System 04 — AI-enriched detection

Watchman

A raw alert is a noun with no verb. The EDR says "detection on a host"; the WAF says "a spike of N events." Neither says how bad, who, or what to do — so an analyst spends the first 10–30 minutes doing the same rote enrichment, every time, often at 2am. Watchman puts a bounded LLM in that gap and keeps a human in the thread.

Role design + build, end to end Mode real-time Model Claude, strict schema Boundary assess & ask, never act

The problem

The mechanical first pass on an alert — pull the full event context, judge severity, identify the actor, decide what to do — is exactly the work that fatigues analysts and exactly the work a constrained model is good at. But "let an LLM handle alerts" is also how you get an automated system confidently closing a real incident. The problem is not "can AI triage"; it is triaging with the model on a short, auditable leash.

What I built

Two real-time pipelines that sit between the raw alert and the analyst.

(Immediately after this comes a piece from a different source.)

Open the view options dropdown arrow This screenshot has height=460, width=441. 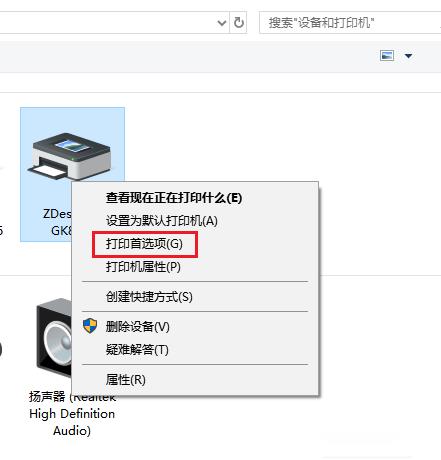(x=408, y=56)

SOC alert pipeline — a webhook drops the alert onto a queue (returns immediately, absorbs spikes); a long-lived processor re-queries the detection backend for the full raw event set (the webhook is only a pointer), backing off for indexing lag; Claude returns a strict-schema assessment — severity, category, impact, actor, recommendation, confidence, and an explicit "needs clarification" flag; the affected human is resolved across identity systems; a structured card goes to the right channel and a threaded message to the right person.
The human loop — if the model flags it needs input, it asks the actor in-thread. The analyst and actor converse with the bot; it re-assesses on every reply. The case auto-closes only when confidence clears a set threshold and nothing is outstanding — and the card turns green. Otherwise it stays open with a human.
WAF spike triage — an edge worker catches the WAF spike notification, pulls the actual firewall event log, aggregates it (path, IP, country, action, IP history), hands a pre-aggregated summary to Claude, and posts a classified verdict — credential stuffing vs DDoS vs a bad rule vs a benign bot — in about 30 seconds, replacing a 10+ minute manual dashboard dance.

  ┌────────┐     ┌────────────┐     ┌──────────────────────────────────────────┐
  │ EDR /  │ ──▶ │ spike-     │ ──▶ │ re-query full event set                  │
  │ WAF    │     │ safe       │     │ Claude · strict schema (severity, actor, │
  │ fires  │     │ queue      │     │ confidence, recommendation, needs-input?)│
  └────────┘     └────────────┘     │ resolve human across identity systems    │
                                    └──────────────────────────────────────────┘

                                         ▼
                                ┌─────────────────────────────────────────────┐
                                │ Slack: channel card + threaded message      │
                                │ if needs-input: bot asks the actor in-thread│
                                │ re-assess each reply · case auto-closes at  │
                                │ confidence ≥ T with nothing open · card →   │
                                │ green                                       │
                                └─────────────────────────────────────────────┘

  WAF lane: spike → edge worker pulls + aggregates
  event log → Claude classifies → pre-classified
  verdict in ~30s

watchman — assess, ask, hand to a human; never act alone

Design decisions

Re-query the full event set; never trust the alert stub

The webhook is a pointer, not evidence. A real assessment needs the raw events, so the processor goes back and fetches them before the model sees anything.

Trade-off the backend has indexing lag, so this means polling with backoff and a hard timeout — latency traded for fidelity, which is the right trade for triage.

Strict output schema, not free text

The model returns machine-consumable fields — severity, actor, confidence, needs-clarification — so downstream code branches deterministically on the assessment instead of parsing prose.

Trade-off you constrain the model and have to design the schema well; the payoff is that the LLM's output is data the system can act on predictably.

Confidence-gated close, human in the thread

The system never silently closes on a guess. It closes only above a confidence threshold with no open questions; otherwise it pulls the actual person into the thread and re-evaluates on every reply.

Trade-off some cases stay open longer. In security that is the correct behaviour, not a regression.

It assesses and asks — it never acts

No autonomous remediation. Watchman enriches, attributes, recommends, and chases up. It does not touch production. Model inputs and outputs are persisted for review.

Trade-off less "automation magic" than a demo. An LLM that can act unreviewed on EDR alerts is an incident generator in a domain where the adversary writes the inputs.

Operating profile

The analyst's channel stops carrying raw alerts and starts carrying structured, attributed, actionable assessments addressed to the right person. The bot does the rote first pass and the chase-up; humans review and decide. High-confidence, no-open-questions cases close themselves; everything else keeps a human in the loop. This is the bounded-AI position applied to the noisiest part of the day.

What I would change

The SOC pipeline and the WAF lane evolved separately and now duplicate assessment logic; they should share one schema and one assessment core. And the assessment prompt deserves a real evaluation harness — prompt changes are currently spot-checked rather than regression-tested, which is fine until the day it isn't.